*DATA SUPPLIED*.
++++++
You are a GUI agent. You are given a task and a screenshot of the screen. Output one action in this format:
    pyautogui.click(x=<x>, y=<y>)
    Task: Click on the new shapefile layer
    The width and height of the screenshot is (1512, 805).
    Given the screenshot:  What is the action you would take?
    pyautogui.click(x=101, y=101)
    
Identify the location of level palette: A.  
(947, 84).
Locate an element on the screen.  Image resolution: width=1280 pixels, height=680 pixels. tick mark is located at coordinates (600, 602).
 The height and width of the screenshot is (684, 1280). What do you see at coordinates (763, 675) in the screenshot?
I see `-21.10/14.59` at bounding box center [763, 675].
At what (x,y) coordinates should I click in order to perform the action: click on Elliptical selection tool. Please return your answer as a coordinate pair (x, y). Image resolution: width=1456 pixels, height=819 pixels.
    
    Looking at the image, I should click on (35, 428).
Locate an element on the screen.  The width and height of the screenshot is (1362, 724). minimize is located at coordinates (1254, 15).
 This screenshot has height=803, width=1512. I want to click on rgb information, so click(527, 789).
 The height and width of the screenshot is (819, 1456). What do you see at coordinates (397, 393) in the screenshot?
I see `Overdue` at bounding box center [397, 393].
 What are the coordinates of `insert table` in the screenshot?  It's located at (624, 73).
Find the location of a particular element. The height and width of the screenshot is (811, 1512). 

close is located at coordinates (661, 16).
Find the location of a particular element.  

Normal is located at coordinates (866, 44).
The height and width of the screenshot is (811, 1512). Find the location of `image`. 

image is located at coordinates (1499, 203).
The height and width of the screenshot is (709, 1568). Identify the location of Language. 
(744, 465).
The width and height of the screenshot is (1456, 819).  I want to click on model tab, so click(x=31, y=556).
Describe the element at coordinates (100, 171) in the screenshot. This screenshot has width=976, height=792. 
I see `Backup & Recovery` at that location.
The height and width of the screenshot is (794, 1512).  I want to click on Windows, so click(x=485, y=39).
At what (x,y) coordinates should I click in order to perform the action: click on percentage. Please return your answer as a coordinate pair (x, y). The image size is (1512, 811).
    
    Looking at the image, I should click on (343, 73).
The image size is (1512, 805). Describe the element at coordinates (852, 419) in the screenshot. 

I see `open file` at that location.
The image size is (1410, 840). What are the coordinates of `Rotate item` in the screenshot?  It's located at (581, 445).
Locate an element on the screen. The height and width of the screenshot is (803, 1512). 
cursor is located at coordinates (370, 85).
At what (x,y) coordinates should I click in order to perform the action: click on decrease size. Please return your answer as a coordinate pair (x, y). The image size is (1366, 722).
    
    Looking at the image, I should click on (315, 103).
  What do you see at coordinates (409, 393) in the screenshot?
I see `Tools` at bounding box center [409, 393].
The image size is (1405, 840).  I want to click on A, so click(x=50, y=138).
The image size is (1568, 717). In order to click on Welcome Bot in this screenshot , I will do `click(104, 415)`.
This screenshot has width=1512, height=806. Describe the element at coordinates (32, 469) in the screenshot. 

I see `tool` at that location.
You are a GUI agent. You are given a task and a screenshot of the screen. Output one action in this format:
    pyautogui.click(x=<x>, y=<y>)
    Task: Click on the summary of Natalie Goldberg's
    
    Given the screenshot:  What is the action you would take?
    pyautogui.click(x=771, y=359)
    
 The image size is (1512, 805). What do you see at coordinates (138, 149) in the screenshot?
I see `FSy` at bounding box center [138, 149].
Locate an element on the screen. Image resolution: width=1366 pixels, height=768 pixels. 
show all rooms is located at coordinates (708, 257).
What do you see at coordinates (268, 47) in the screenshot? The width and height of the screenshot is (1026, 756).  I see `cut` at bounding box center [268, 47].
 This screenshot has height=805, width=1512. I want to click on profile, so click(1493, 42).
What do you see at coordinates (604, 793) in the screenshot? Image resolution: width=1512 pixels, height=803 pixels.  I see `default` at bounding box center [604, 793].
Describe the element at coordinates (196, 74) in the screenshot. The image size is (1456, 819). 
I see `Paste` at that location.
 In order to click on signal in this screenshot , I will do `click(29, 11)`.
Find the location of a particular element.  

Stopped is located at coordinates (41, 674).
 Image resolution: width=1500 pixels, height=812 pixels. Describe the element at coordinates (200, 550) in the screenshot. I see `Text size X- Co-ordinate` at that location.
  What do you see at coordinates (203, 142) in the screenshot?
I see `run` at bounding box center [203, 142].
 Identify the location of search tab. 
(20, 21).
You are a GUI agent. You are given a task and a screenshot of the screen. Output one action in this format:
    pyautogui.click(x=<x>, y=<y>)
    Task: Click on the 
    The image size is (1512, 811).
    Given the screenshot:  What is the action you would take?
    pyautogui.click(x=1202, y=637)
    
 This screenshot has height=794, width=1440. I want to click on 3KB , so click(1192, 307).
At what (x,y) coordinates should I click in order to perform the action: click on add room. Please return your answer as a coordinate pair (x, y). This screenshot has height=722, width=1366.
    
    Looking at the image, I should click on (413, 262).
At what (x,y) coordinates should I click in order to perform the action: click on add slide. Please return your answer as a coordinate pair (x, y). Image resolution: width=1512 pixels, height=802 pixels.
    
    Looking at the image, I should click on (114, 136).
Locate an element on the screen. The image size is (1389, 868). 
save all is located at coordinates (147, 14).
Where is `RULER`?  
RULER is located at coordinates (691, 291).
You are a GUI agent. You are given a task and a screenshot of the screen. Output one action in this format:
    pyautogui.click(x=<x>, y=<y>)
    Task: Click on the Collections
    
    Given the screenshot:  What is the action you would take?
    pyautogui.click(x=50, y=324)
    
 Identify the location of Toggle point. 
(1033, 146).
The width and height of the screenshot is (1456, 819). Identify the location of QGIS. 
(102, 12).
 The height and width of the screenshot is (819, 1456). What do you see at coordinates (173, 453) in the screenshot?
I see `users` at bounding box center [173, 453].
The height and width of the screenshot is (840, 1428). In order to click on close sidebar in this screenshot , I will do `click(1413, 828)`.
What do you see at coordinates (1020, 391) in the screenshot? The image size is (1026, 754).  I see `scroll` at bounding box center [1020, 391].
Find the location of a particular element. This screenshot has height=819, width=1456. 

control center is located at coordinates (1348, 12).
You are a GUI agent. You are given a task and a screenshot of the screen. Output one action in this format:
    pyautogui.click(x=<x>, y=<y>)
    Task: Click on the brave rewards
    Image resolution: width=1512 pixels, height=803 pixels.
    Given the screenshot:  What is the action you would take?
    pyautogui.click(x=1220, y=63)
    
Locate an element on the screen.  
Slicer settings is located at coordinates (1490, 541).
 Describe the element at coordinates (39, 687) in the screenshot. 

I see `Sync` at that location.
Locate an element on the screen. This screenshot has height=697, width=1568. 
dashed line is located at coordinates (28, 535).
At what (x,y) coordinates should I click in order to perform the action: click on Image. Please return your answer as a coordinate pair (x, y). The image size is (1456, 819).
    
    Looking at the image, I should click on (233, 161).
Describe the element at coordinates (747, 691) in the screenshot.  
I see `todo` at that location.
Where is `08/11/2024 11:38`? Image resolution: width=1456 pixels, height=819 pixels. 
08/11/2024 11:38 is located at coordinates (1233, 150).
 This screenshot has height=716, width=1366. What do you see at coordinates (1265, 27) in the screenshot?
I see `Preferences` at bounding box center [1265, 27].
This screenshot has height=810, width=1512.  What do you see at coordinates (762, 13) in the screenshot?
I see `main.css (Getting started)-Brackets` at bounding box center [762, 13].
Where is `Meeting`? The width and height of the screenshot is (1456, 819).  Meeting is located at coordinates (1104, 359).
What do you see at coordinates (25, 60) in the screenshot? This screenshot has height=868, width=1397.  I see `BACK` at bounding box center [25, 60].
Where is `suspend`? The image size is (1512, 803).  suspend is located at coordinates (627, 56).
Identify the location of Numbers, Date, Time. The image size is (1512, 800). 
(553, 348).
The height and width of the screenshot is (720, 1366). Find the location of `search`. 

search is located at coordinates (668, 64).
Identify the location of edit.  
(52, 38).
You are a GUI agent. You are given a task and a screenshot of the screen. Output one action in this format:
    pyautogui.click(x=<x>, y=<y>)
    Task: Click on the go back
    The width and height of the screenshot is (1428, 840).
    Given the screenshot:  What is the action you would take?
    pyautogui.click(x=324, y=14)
++++++
*WRITTEN EXERCISE*.
Rewrite the items from the line with "The width and height of the screenshot is (1456, 819). Identify" to the line with "control center is", putting "position" in place of "location" and keeping everything else the same.

*EXERCISE RESULT*.
The width and height of the screenshot is (1456, 819). Identify the position of QGIS. 
(102, 12).
 The height and width of the screenshot is (819, 1456). What do you see at coordinates (173, 453) in the screenshot?
I see `users` at bounding box center [173, 453].
The height and width of the screenshot is (840, 1428). In order to click on close sidebar in this screenshot , I will do `click(1413, 828)`.
What do you see at coordinates (1020, 391) in the screenshot? The image size is (1026, 754).  I see `scroll` at bounding box center [1020, 391].
Find the position of a particular element. This screenshot has height=819, width=1456. 

control center is located at coordinates (1348, 12).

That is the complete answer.